= Martha Isaacs =

British artist (died 1840)

Martha Isaacs, later Higginson (active by 1771; died 1840) was an English painter.

Probably born around 1755, Isaacs was likely the daughter of embroiderer Levy Isaacs, who lived in various locations around Drury Lane during the 1760s and 1770s. She exhibited miniature paintings, pastels, and other works at the Free Society beginning in 1771. She was a pupil of the painter Thomas Burgess.

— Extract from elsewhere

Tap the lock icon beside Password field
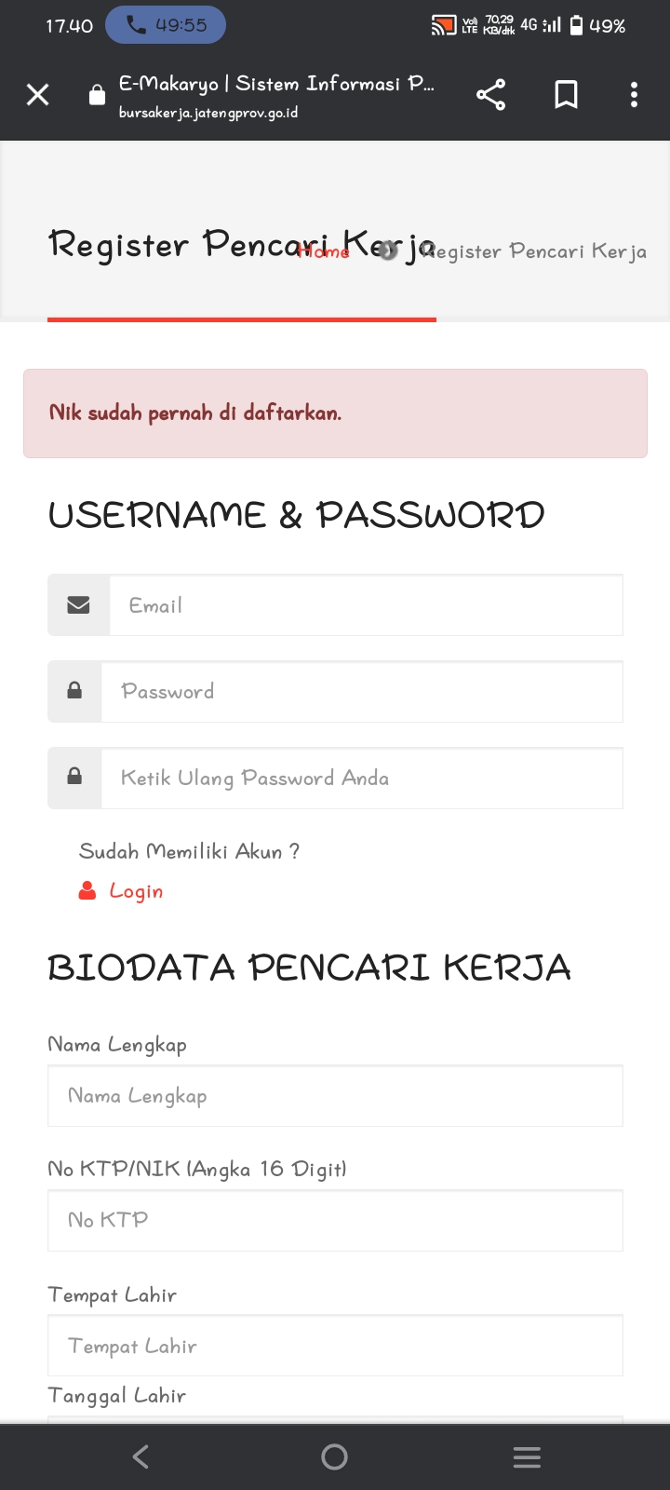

In early 1778 she arrived in Calcutta to find work as a miniaturist, her arrival noted in his memoirs by William Hickey. She produced a number of miniatures of British subjects while in that city, including a portrait of Hickey. It was in Calcutta that after her conversion she married, in 1779, Alexander Higginson, a member of the East India Company from an old military family; her baptismal record describes her as "a Person of riper Years".

It appears that she ceased her artistic pursuits upon her marriage. The couple returned wealthy to England in 1782, but poor investments led their fortune to be greatly diminished by the time of Higginson's death in 1793. they had three sons, including Charles Harwood Higginson (1784–1824), a judge in the Supreme Court of Calcutta; Alexander (1786–1855) and George Powell Higginson (1788–1866) both served in the Grenadier Guards. George Powell Higginson was father of the distinguished soldier Sir George Higginson.

A portrait of George and his mother, dated 1787 but likely later, was painted by John Russell. Martha Higginson died and was buried at Great Marlow.